* ABOUT THIS EXERCISE: Leave out the pictures, and copy exactly the lines from the line with "Screen dimensions: 900x781" through the last line of the data below.

************

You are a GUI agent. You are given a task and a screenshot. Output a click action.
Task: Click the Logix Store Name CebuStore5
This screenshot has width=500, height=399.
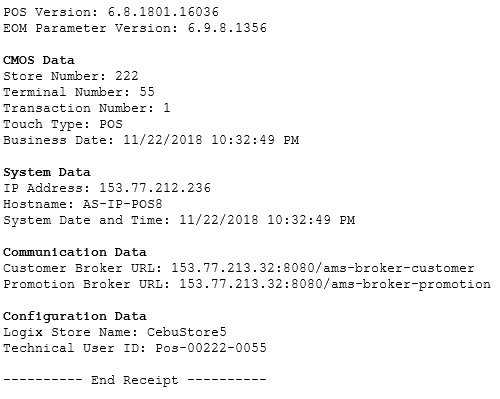click(115, 332)
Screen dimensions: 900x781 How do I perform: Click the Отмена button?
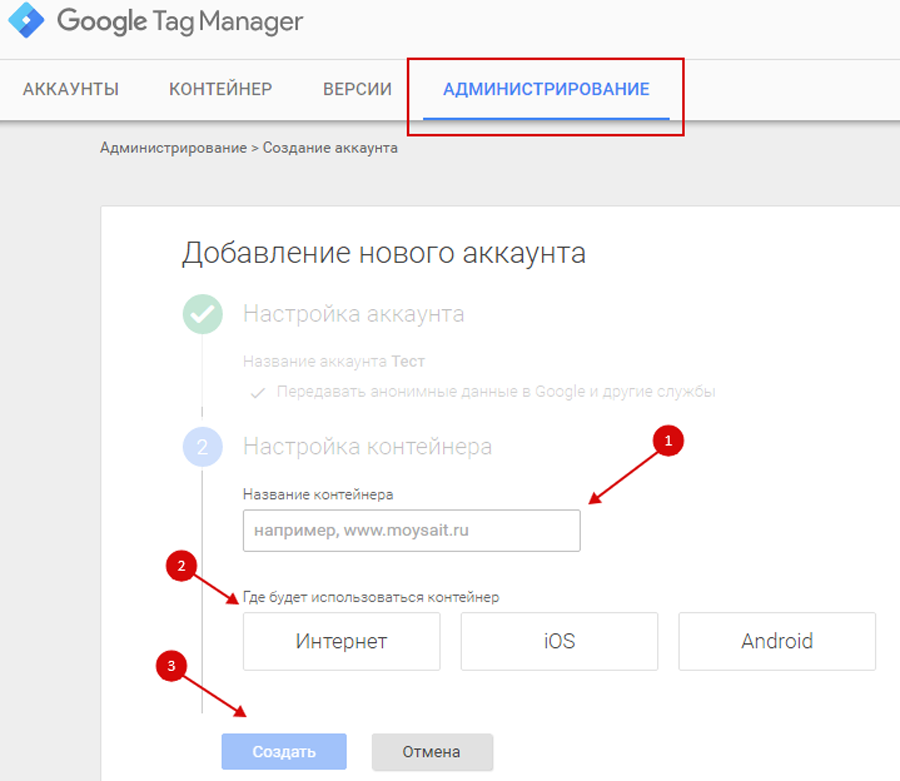(431, 752)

************

* EXERCISE RESULT:
Screen dimensions: 900x781 How do I perform: Click the Отмена button?
(431, 752)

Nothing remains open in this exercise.